# Result from a metric linear space

#### dray

##### Member
Let X be a metric linear space, d a translationally invariant metric defining the metric topology on X, and S(x,r) the open d-ball of radius r centred at the point x in X. How do you prove that S(x,r)=S(0,r) + x ?
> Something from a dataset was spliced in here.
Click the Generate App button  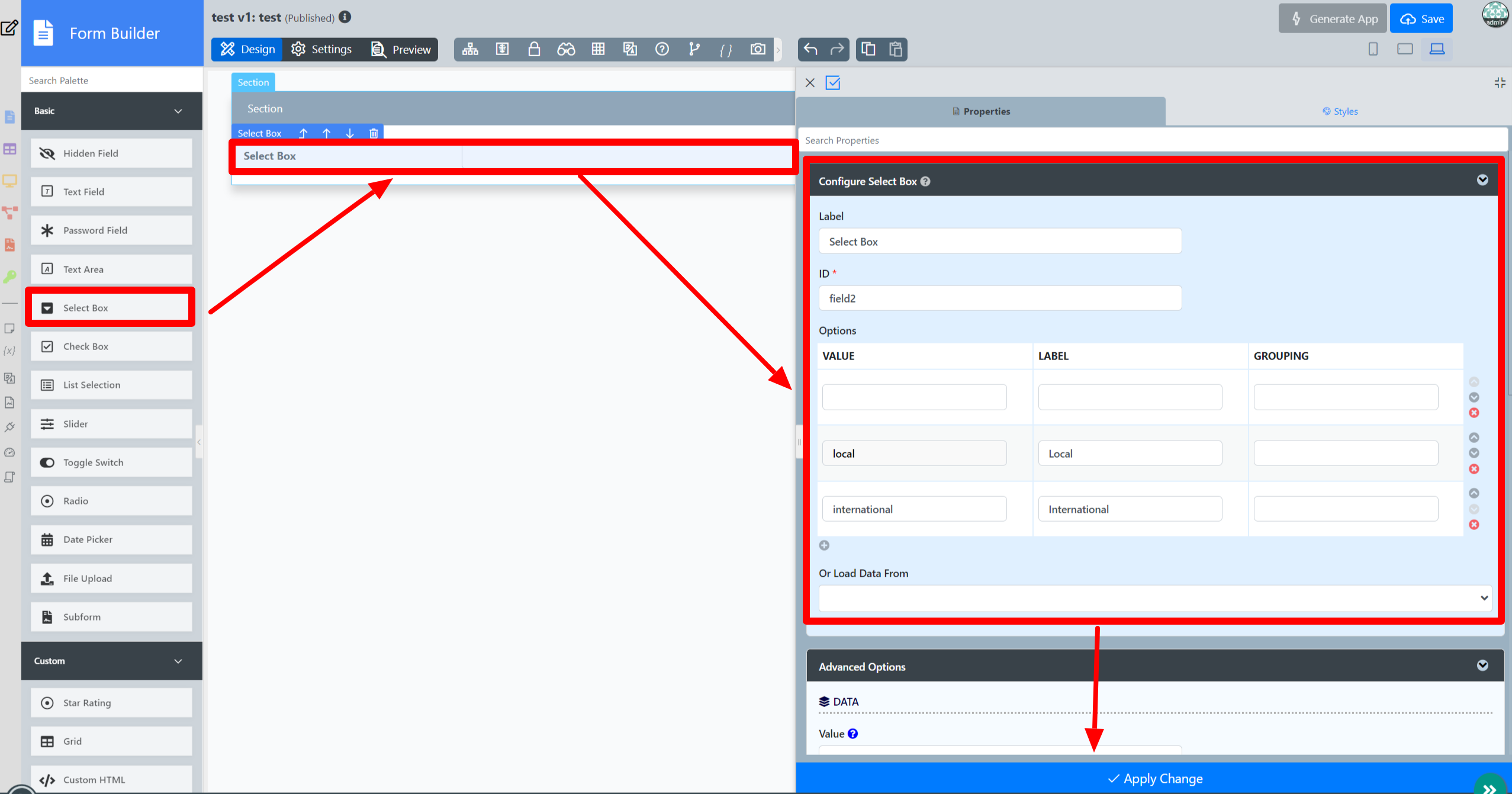tap(1332, 19)
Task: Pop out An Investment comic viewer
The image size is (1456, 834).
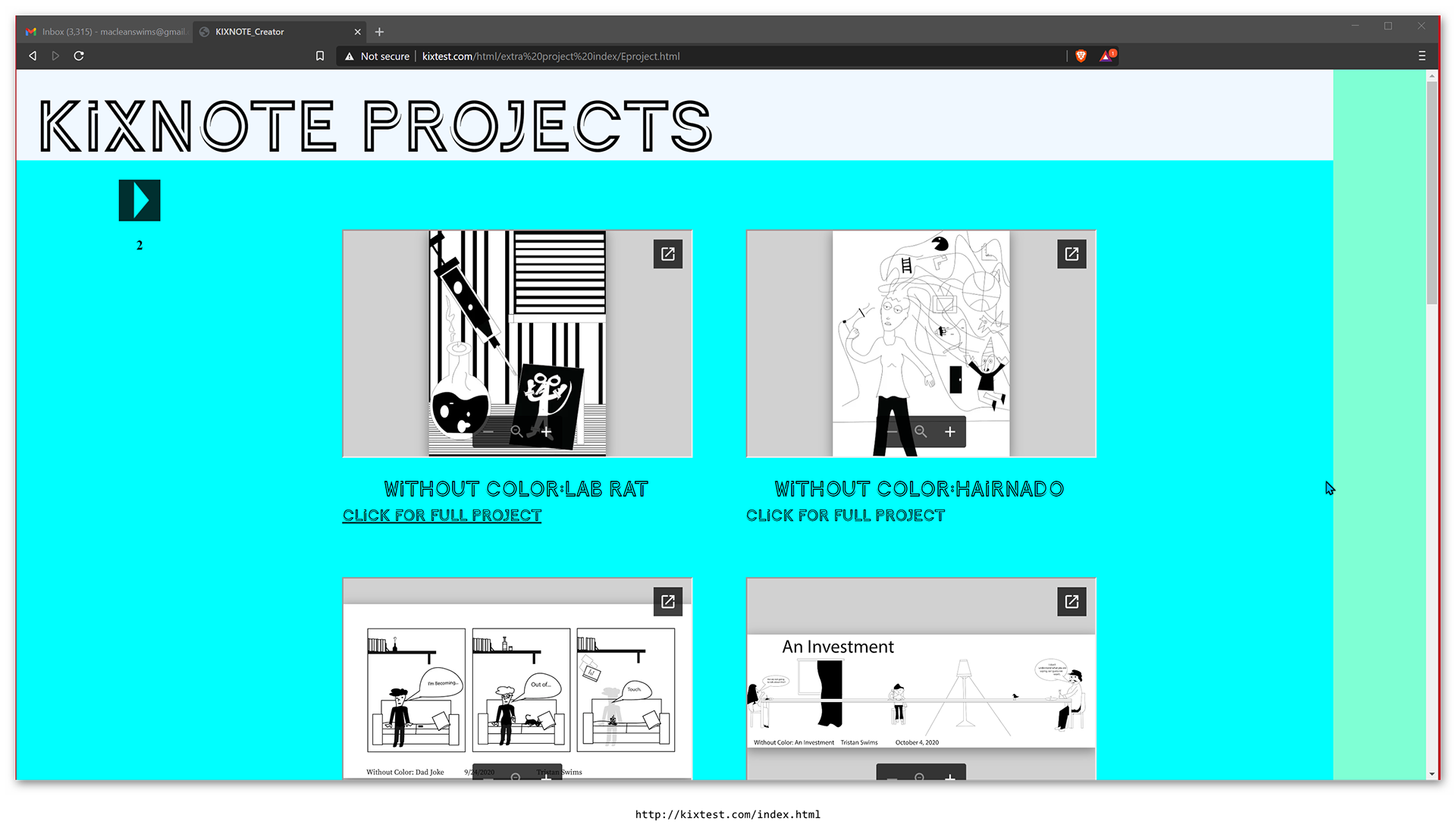Action: point(1071,601)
Furthermore, why is this an important result?

#### CaptainBlack

##### Well-known member
Let X be a metric linear space, d a translationally invariant metric defining the metric topology on X, and S(x,r) the open d-ball of radius r centred at the point x in X. How do you prove that S(x,r)=S(0,r) + x ?
The usual method: let $$y \in S(x,r)$$ then show that it is also in $$S(0,r)+x$$, then let $$y \in S(0,r)+x$$ and show that it is also in $$S(x,r)$$.

CB

#### dray

##### Member
OK.

Let y in S(x,r) so that d(x,y)< r .... and now I have no idea!

#### Opalg

##### MHB Oldtimer
Staff member
OK.

Let y in S(x,r) so that d(x,y)< r .... and now I have no idea!
The translational invariance means that $d(x,y) = d(x-x,y-x)$.

#### dray

##### Member
Thanks.

Does this look right?

Let y in S(x, r). Then d(x, y) = d(x-x, y-x) = d(0, y-x)< r, so that y in S(0,r) + x.

Now assume that y in S(0,r) + x. Then d(y,0)+d(x-0) >= d(y,x) = d(x,y)< r, so that y in S(0, r).

Since y was chosen arbitrarily from X, it follows that S(x, r)=S(0,r)+x.